In March 2000, Ross and his colleagues reported exciting results. Using their powerful new technique, they could tell one type of cancer from another simply by looking at patterns to see which genes were active and which were silent. The various lung cancer cells included in the NCI-60 had one genetic pattern in common. Prostate cancer cells all shared another. Melanoma cancers had their own unique gene-expression fingerprint. And so did breast cancer cells—well, almost all of the breast cancer cells. MDA-MB-435 didn’t come out looking like a breast cancer. Its gene pattern matched the melanoma cells and “really had nothing to do with the breast cancer cell lines,” Ross told me. “So we repeated the experiment to make sure we didn’t screw it up”—and got the same melanoma pattern. Ross borrowed a different sample of MDA-MB-435 from colleagues at Stanford. Same thing. It was looking a lot like a melanoma. “We just mentioned in the paper the possibility its tissue of origin was misidentified,” he said.
Further investigation has since revealed that the cells are nearly identical to another cell line in the NCI-60, a melanoma cell line called M-14. The NCI put up a note of caution to alert breast cancer researchers that the cell line appeared to be misidentified.
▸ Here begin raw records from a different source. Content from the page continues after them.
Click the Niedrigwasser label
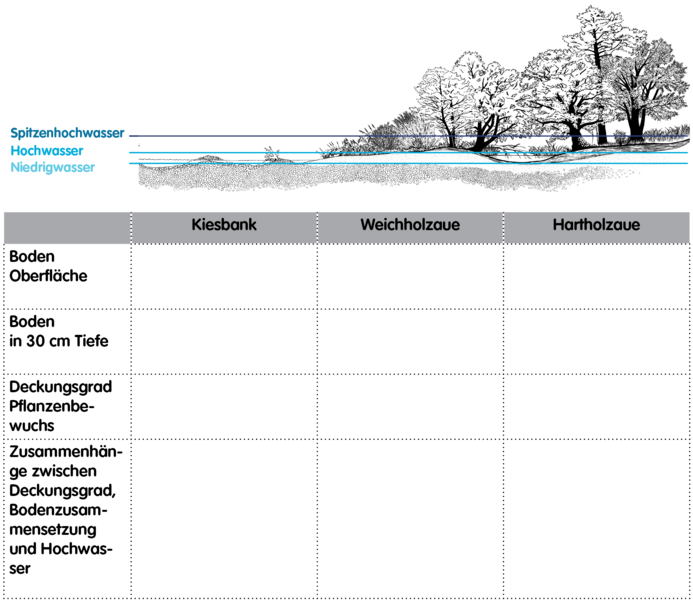 [53, 167]
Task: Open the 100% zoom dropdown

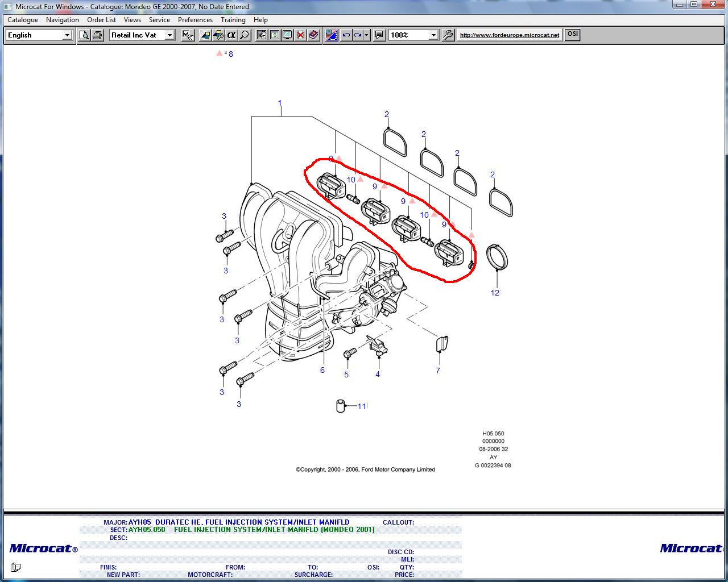Action: pyautogui.click(x=433, y=35)
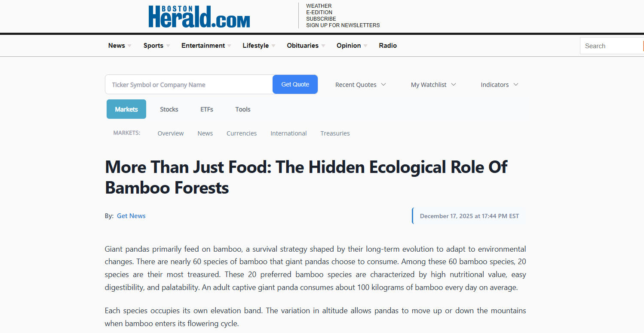
Task: Go to the Radio page
Action: tap(388, 46)
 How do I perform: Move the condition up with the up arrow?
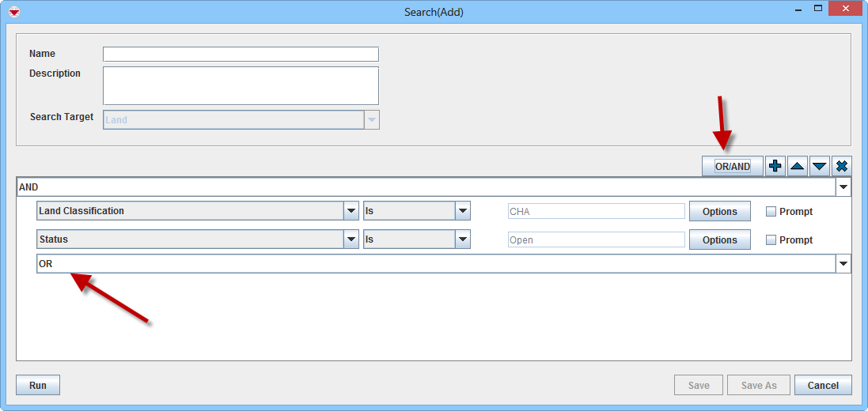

Some scientists who had spent many years studying this “breast cancer” dug in their heels. “People were very invested in the tremendous effort they’d put into the cell line,” Ross said. Some developed a convoluted rationale to explain how MDA-MB-435 could still conceivably be breast cancer cells—an argument that holds little sway in the field. “You just shrug your shoulders and say, ‘That seems very unlikely to me,’ but that’s what people want to believe,” Ross told me. Many scientists still don’t realize that this is a melanoma cell line, and they continue to publish “breast cancer” studies based on this skin cancer cell. There are now more than 1,000 papers in scientific journals featuring MDA-MB-435—most of them published since Ross’s 2000 report. It’s impossible to know how much this sloppy use of the wrong cells has set back research into breast cancer.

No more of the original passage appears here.